Rezension

Ein warmherziges und intelligentes Buch

Weil alles jetzt beginnt - Linda Holmes

Weil alles jetzt beginnt
von Linda Holmes

Bewertet mit 4 Sternen

Evvie Drake ist seit einem Jahr Witwe und hat sich fast komplett vom öffentlichen Leben in ihrer Kleinstadt in Maine zurückgezogen. Während alle glauben, dass sie tief in ihrer Trauer versunken ist, hält sie sich eher für ein Monster. Denn ihr Mann starb in dem Moment nach einem Autounfall, als sie ihre Koffer packte, um ihn zu verlassen. Ihr bester Freund Andy vermittelt ihr einen Untermieter für ihr zu großes Haus. Sein alter Schulfreund Dean Tenney, ein berühmter Baseballspieler, will für eine Weile New York und einer Pressehetzjagd auf ihn entkommen. Seine Karriere als Profisportler scheint aufgrund körperlicher Probleme zu Ende und er muss sich über sein weiteres Leben klar werden.

 

Um es gleich zu sagen: das ist ein wirklich gutes Buch. Linda Holmes hat eine fantastische Art, Menschen als auch deren Umfeld zu kreieren und ihnen Authentizität und Glaubwürdigkeit zu verschaffen.

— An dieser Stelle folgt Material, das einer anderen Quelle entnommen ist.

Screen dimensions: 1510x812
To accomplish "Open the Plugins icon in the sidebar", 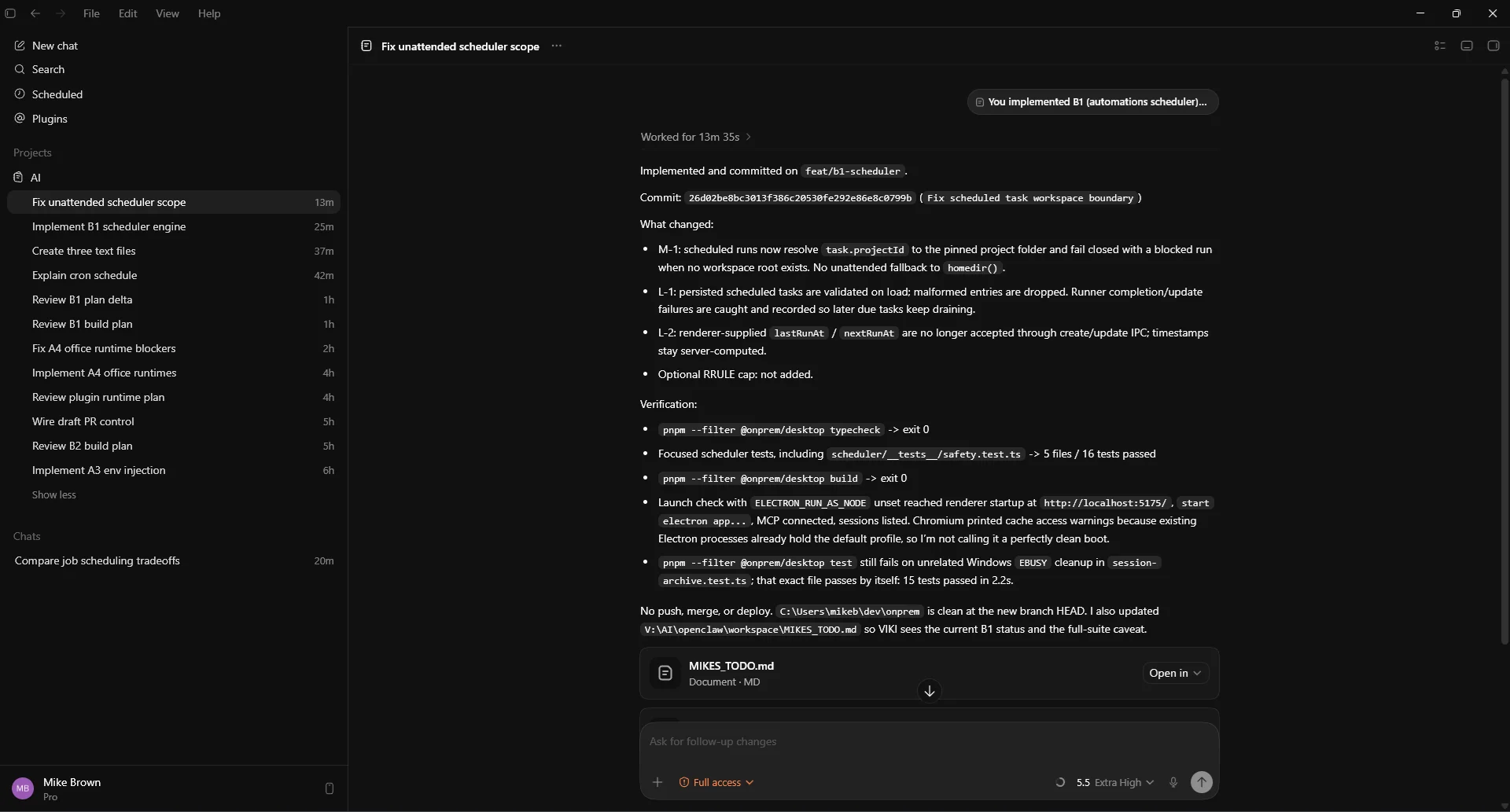I will pos(20,118).
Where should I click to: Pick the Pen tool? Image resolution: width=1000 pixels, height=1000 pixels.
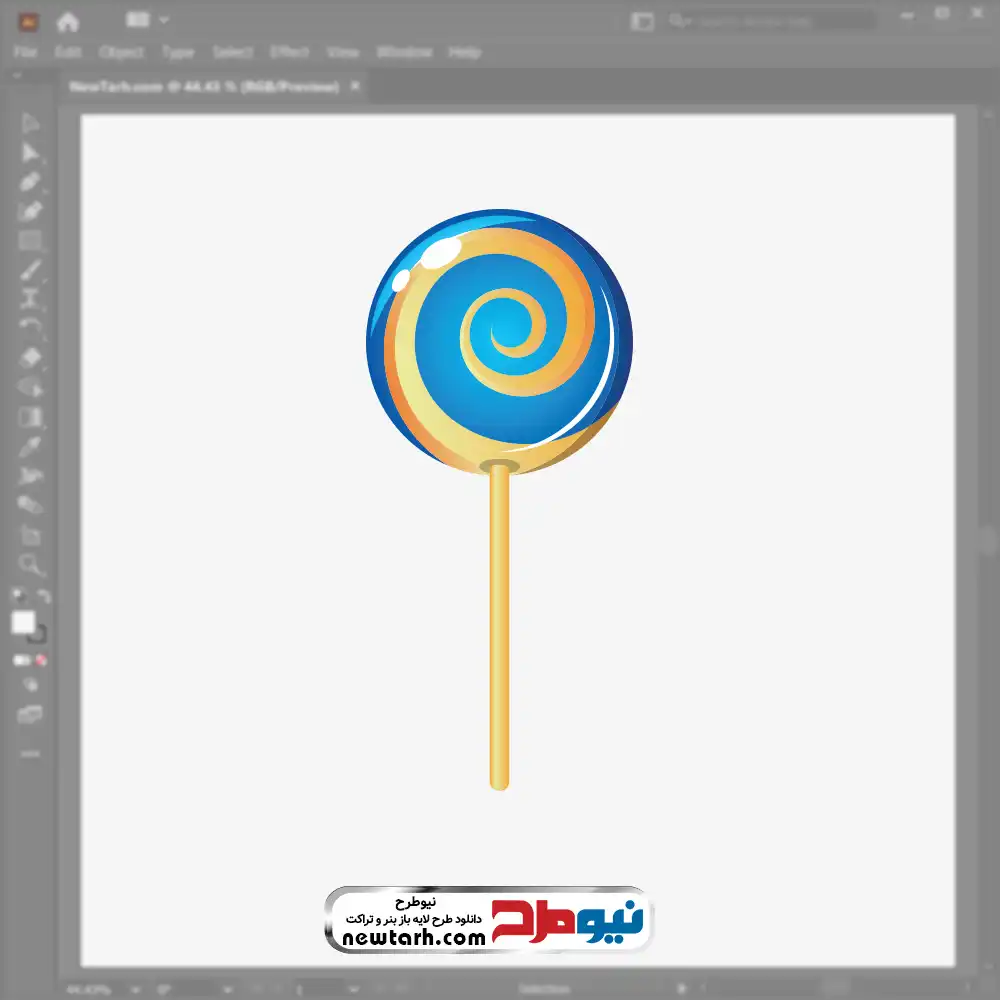click(31, 182)
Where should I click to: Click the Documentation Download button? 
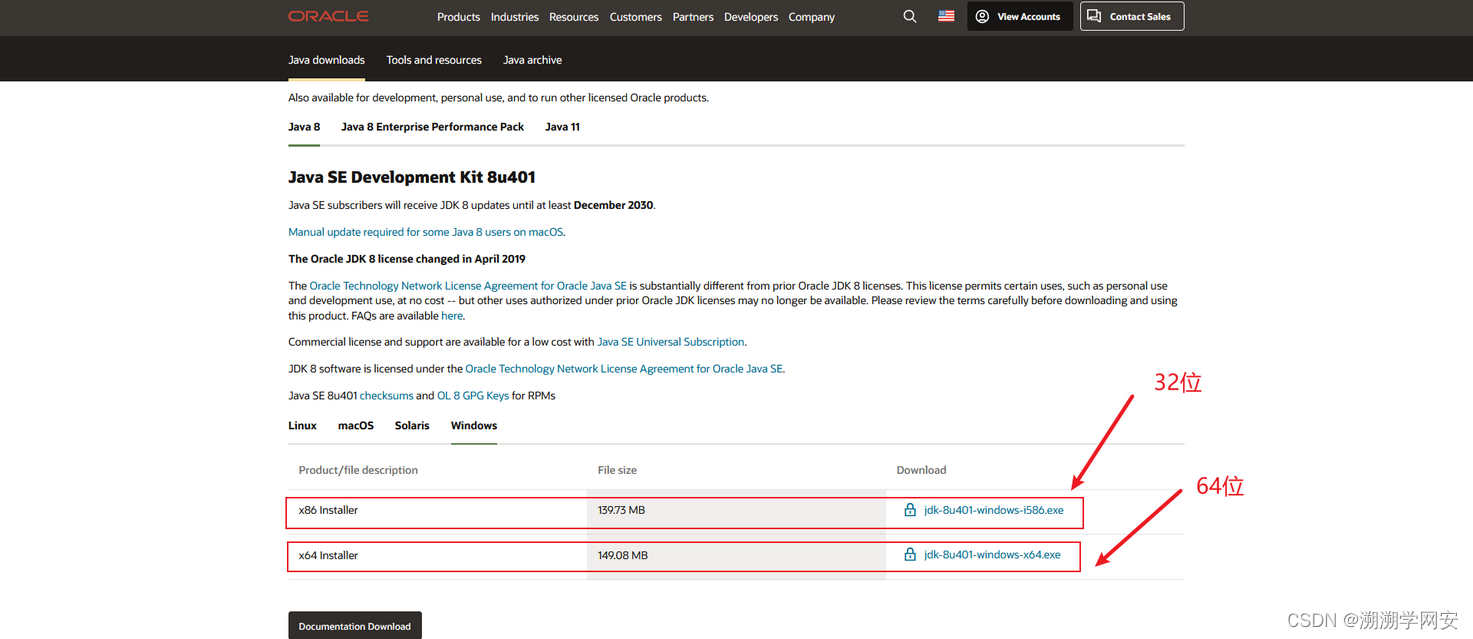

Sie fängt die leichte Schrulligkeit von amerikanischen Kleinstadtbewohnern auf verständnisvolle und liebenswerte Weise so ein, dass man nicht über sie lacht sondern über die

kleinen Anekdoten, die dort erzählt werden. Natürlich ist jemand wie Evvie, die ihren allseits beliebten Mann und damit auch den Arzt der Stadt verloren hat, im Fokus aller. Sei es, um sie zu bemitleiden oder sich um ihren Gemütszustand kümmern zu wollen.

 

Evvie hingegen will diese Aufmerksamkeit nicht, da sie sich selbst als Monster sieht, das diesen in der Realität so gar nicht tollen Mann verlassen wollte, als er sein Leben verlor. Sich schuldig fühlend und zugleich völlig unentschlossen, meidet sie Nachbarn und Freunde. Einzig ihr bester Freund seit Kindertagen, Andy, bleibt ihr nahe. Aber auch er kennt ihr Geheimnis nicht.

 

Dean seinerseits hat mit dem Verlust seines Baseballteams zu kämpfen und muss sich ebenfalls neu orientieren. Auch da, typisch Kleinstadt, wird er freundlich aufgenommen und bekommt Möglichkeiten für die Zukunft aufgezeigt, die er nicht erwartet hat. Dass Evie und er sich über die gemeinsame Wohnsituation zwangsläufig näher kommen, tut beiden gut.

 

Allerdings geschieht das sehr, sehr langsam. Wie beiden zunächst erst Freunde und dann Liebende werden, erzählt die Autorin über viele Kapitel hinweg in einer ruhigen, unaufgeregten, manchmal etwas ausufernden Weise. Ich war durchaus geneigt, mal ein Kapitel zu überblättern, damit es schneller voran geht. Andererseits passte es zur Charakteristik der Geschichte und ich habe Holmes diesen ruhigen Fluss nicht wirklich übel genommen.

 

Schwer getan habe ich mich ein wenig mit dem Thema Baseball, über das in der Story doch eine Menge vorkommt. Nichts gegen Sportromanzen, aber Baseball ist im europäischen Raum natürlich kaum so populär wie in den USA. Es mag eine Minderheit geben, die sich mit Fachbegriffen und Regeln auskennt - aber das macht es vielleicht für einige zu einer uninteressanten Lektüre.

 

Bei aller Verarbeitung von Trauer und Schuld gibt es auch viele humorvolle Momente. Es reicht nicht unbedingt für lautes Gelächter, aber immerhin für ein Schmunzeln oder amüsiertes Lächeln. Das Buch mag nicht dem Standard einer romantischen Komödie entsprechen, aber es immer realistisch und glaubwürdig. Holmes schreibt über Menschen wie Du und Ich, den Wert von Freundschaft, Zusammenhalt und nicht über Alphamännchen, Mafia-Bosse oder CEOs, die momentan viel in diesem Genre vorkommen.

 

Das mag ein wenig am Trend der Zeit vorbeigehen, aber wenn man etwas Außergewöhnliches lesen will, ist man hier gut bedient.